Patients who receive fecal transplants continued to carry C. difficile spores even though they become asymptomatic. This persistence of spores also occurs in patients following antibiotic treatment for CDI. Recommendations in Europe and the U.S. include antibiotic therapy for initial onset of CDI and consideration of fecal transplants in patients with recurrent disease.

CDI during COVID-19 pandemic

The Fall 2021 surge of the SARS-CoV-2 Delta variant overwhelmed hospitals, and resources such as laboratory instrumentation, reagents, and plastics have been limited. For these reasons, labs have looked for alternative ways to make testing more flexible and improve lab workflow. Modified approaches such as rapid testing for CDI have helped lower the burden.

During the early stages of the COVID-19 pandemic, antibiotics were heavily overused to treat COVID-19 patients due to the lack of alternative treatments and because of concerns about secondary bacterial pneumonias often seen with influenza illnesses. This overuse raised concerns about increased rates of CDI. By mid-2020, antibiotic overuse had been curtailed because secondary pneumonias were not being seen in COVID-19 patients at the levels seen, for example, following flu outbreaks. Although little data has been reported on rates of CDI in COVID-19 patients, it is no surprise that mitigation efforts against COVID helped reduce the incidence of CDI and other hospital-acquired infections.
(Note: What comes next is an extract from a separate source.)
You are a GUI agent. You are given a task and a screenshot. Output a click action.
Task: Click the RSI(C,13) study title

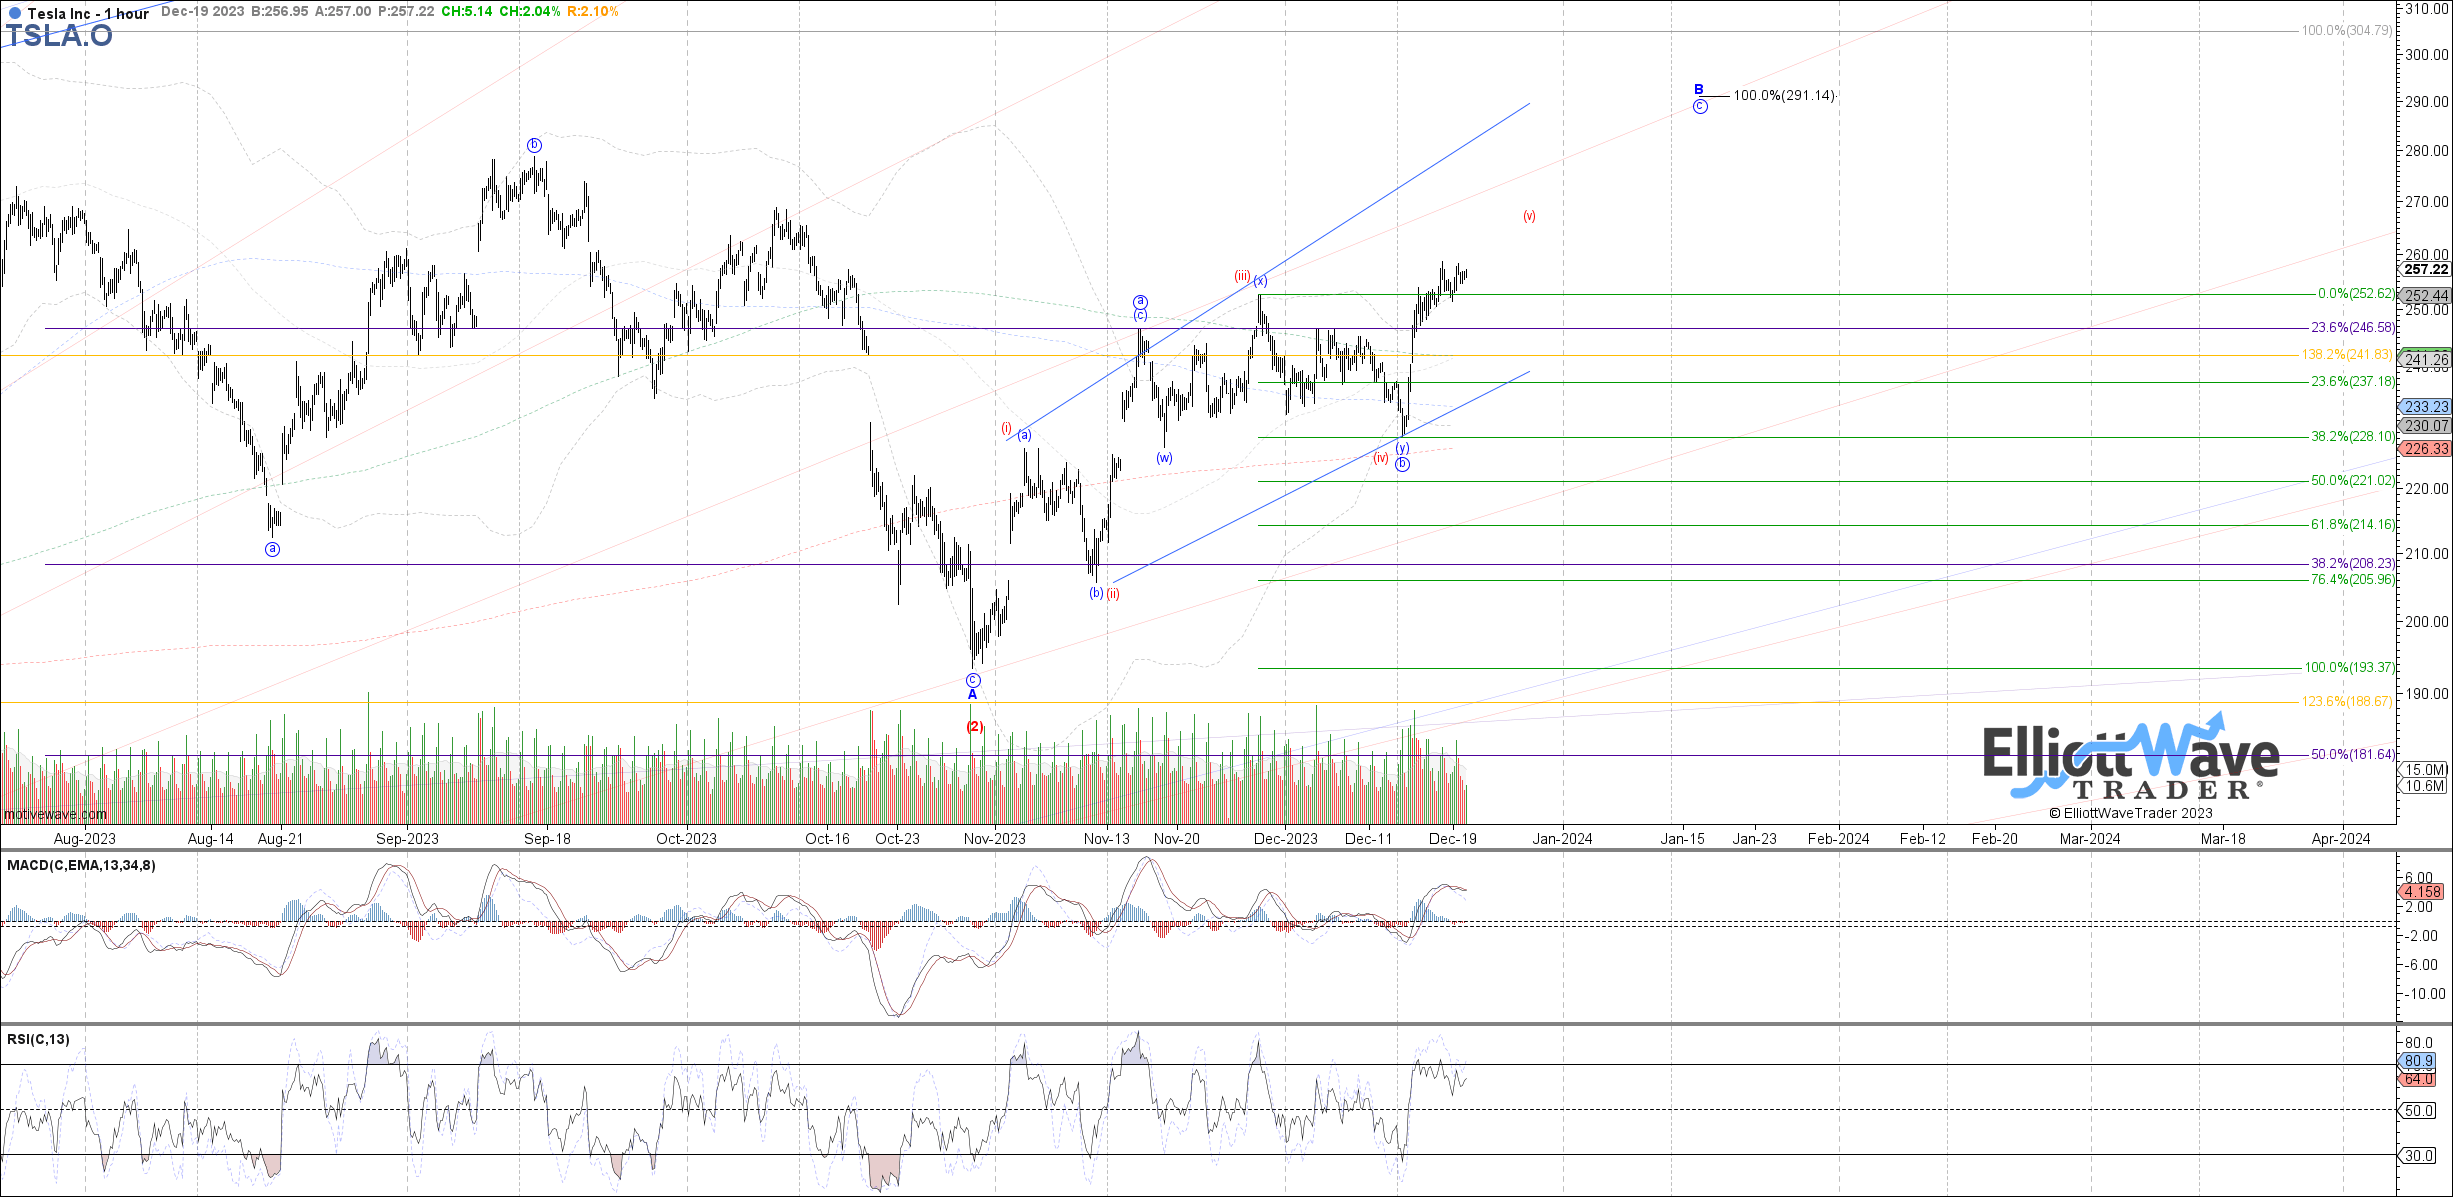pos(38,1039)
Many COVID-19 patients, perhaps up to 25%, develop diarrhea.8 The association of respiratory viruses with intestinal disease is not a new observation and has been reported, for example, with influenza virus. The SARS CoV-2 ACE2 receptor is present in high numbers in the intestine, so the binding of the virus to its intestinal receptor likely causes diarrhea due to cellular damage. SARS CoV-2 and other respiratory viruses appear to lower the diversity of the intestinal microbiota, raising the question of how this occurs and whether virus-induced dysbiosis is a predisposing factor for CDI.9-11


  • The burden of CDI on healthcare continues to be a major problem, and elderly hospitalized patients treated with antibiotics continue to be a primary susceptible population. Rates of hospital-acquired CDI are decreasing, but community-acquired cases continue to increase due to spores in the environment, exposure in healthcare facilities, and variants.
  • There are numerous tests available in immunoassay and NAAT formats. Each offers advantages and each has limitations. An algorithm approach brings together the advantages of these tests and helps physicians establish an accurate diagnosis when used in conjunction with patient history. This approach results in optimal patient healthcare, minimizes overdiagnosis, and represents good antibiotic stewardship.
  • With the epidemic strain 027 that appeared in the early 2000s, fluoroquinolone resistance developed following a single mutation in the gyrase gene. Variants of C difficile, such as the toxin B-only variant causing outbreaks in Asia, continue to be problematic. Surveillance efforts need to continue to identify variants, determine their involvement in CDI, and ensure that they are accurately detected in laboratory tests.
  • Inflammation is a primary reason why CDI becomes severe. Elevated white blood cell counts and elevated fecal lactoferrin, a marker of intestinal inflammation, indicate severe CDI. Elevated levels of either marker are associated with worse clinical outcome.
  • SARS-CoV-2 replicates in the intestine and is present in fecal specimens from COVID-19 patients. This respiratory virus binds to ACE2 intestinal receptors, causes diarrhea, and has been associated with co-infections with C. difficile, leading to questions about the etiology of intestinal disease in these patients.
  • Testing strategies that minimize overdiagnosis of CDI will result in appropriate treatment for the patient. Treating carriers can lead to patient harm and has been associated with an increased prevalence of antibiotic resistance, including VRE.12 Minimizing overdiagnosis represents good antibiotic stewardship and helps to prevent the evolution of antibiotic-resistant strains.